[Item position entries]
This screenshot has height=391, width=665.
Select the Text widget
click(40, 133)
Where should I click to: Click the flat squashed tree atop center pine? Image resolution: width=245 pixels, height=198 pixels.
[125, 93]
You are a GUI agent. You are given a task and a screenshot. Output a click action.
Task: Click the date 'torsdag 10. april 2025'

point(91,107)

> _Task goal_
Report every line of the records above that contains the string "screenshot", matching its case exactly.

> _Task response_
This screenshot has height=391, width=665.
You are a GUI agent. You are given a task and a screenshot. Output a click action.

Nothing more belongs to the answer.